6. Plan branch closures carefully. Customer loss at branch closure isn’t ordained. It depends on how you handle the situation as well as your total network. Customers in many parts of the country have accepted branch changes and closures as the industry continues to morph. A campaign to inform customers of the impending closure and help them find their banker (or an alternative) elsewhere in your network can achieve >90% retention of customers of closed branches.
7. Learn from the big guys. Chase, the best large bank retailer I know, and others, share openly with their analysts and the public aspects of their retail strategy which can help us all. For example, Chase shared in February 2016 their consumer and community banking expense allocation. You’d be surprised how much they invest in branch transaction migration and digital adoption vs. marketing and payments innovation. I realize none of you are in Chase, and that we do not want to compete with them on their own grounds. At the same time, their investments in R&D can serve as good indicators of where the industry will migrate eventually. The pace of change of customer behavior varies widely around the country, but the direction is consistent throughout the US.

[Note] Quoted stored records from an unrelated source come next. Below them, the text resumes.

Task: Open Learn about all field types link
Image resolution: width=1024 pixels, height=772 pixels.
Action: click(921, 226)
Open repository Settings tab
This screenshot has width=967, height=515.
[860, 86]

8. Strategize for account acquisition among Millennials. This segment doesn’t have much money, but they do swipe a lot for fee income. Further, they are quickly approaching financial maturity, and are also most likely to switch banks. Waiting until they reach full financial maturity might not pan out for you, because their interest switching diminishes meaningfully as they get older. Currently, big banks are winning in net customer acquisition, largely due to their digital strategy and targeted acquisition efforts. Us, the community banks, scoff at the big banks for offering large amounts of money to acquire these “non-profitable” customers. However, as we saw above, the cost to service these customers is far lower than the cost to service others, and their retention and satisfaction levels are far higher. We cannot ignore this segment; it’s our future. Focusing on acquiring them using the unique tools available to community banks is key to future success, prosperity and valuations.
The above are just a few ways the community bank sector can work to make retail banking a profitable venture once more. What is your bank doing today to make this move?